What is next for the human genome project? Even with a finished sequence in hand there is much still to do. Surprisingly, one task is to develop the definitive catalogue of protein-coding genes. In the current paper1, the number is estimated to be between 20,000 and 25,000. This wide range reflects limitations to state-of-the-art gene-prediction software that leave doubts about the validity of many predicted genes. One promising approach is to use comparative genomics to align the human genome with the genomes of other animals. Because natural selection ensures that functional regions are more highly conserved than non-functional ones, this approach highlights candidate protein-coding regions.
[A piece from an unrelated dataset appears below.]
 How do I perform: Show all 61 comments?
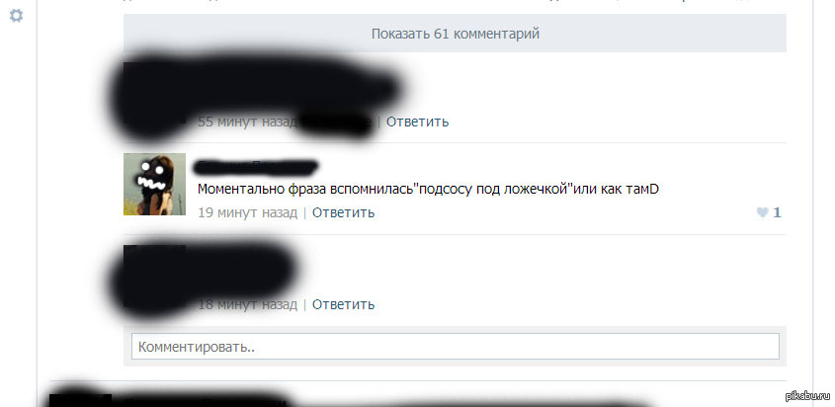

The same approach shows promise for finding other functional elements such as gene promoters, which control the timing and level of expression of genes, and micro-RNAs, which have been implicated as regulatory agents of many developmental processes.

Much farther in the future is the task of sequencing the remaining 20% of the genome that lies within heterochromatin, the gene-poor, highly repetitive sequence that is implicated in the processes of chromosome replication and maintenance. The repetitiveness of heterochromatin means that it cannot be tackled using current sequencing methods, and new technologies will have to be developed to attack it. So don't be shocked to see another paper announcing the ‘finishing’ of the human genome in 2010 — it will describe how the heterochromatin problem has been cracked.

In sequencing the human genome, researchers have already climbed mountains and travelled a long and winding road. But we are only at the end of the beginning: ahead lies another mountain range that we will need to map out and explore as we seek to understand how all the parts revealed by the genome sequence work together to make life.